__Problem to work on__
Copy out every line of the listing below word for word, omitting the pictures.
-- START Material to process --
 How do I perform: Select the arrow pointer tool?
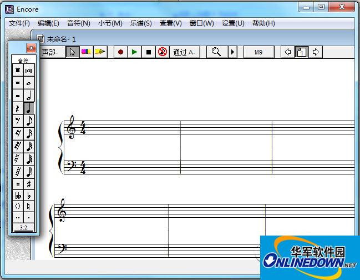(x=72, y=52)
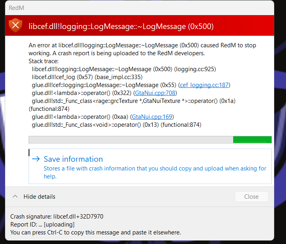286x244 pixels.
Task: Open the cef_logging.cc:187 source link
Action: pos(205,85)
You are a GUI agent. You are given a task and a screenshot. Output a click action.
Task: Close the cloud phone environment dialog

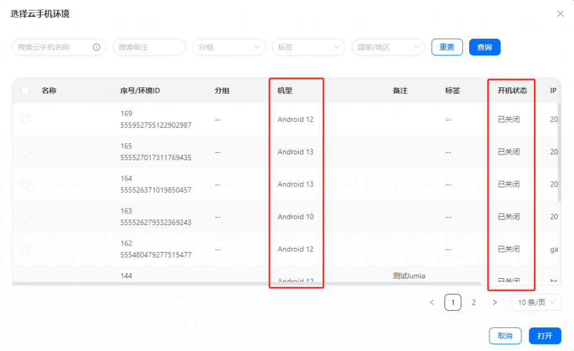(560, 13)
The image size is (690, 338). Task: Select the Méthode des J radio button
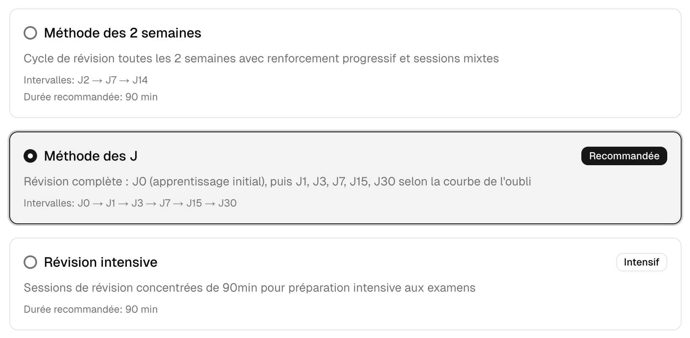point(30,156)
-- END Material to process --
__Reply to the task__
 How do I perform: Select the arrow pointer tool?
(x=72, y=52)
286x244 pixels.
Task: Open the cef_logging.cc:187 source link
Action: pos(205,85)
You are a GUI agent. You are given a task and a screenshot. Output a click action.
Task: Close the cloud phone environment dialog

(560, 13)
The image size is (690, 338). Task: Select the Méthode des J radio button
point(30,156)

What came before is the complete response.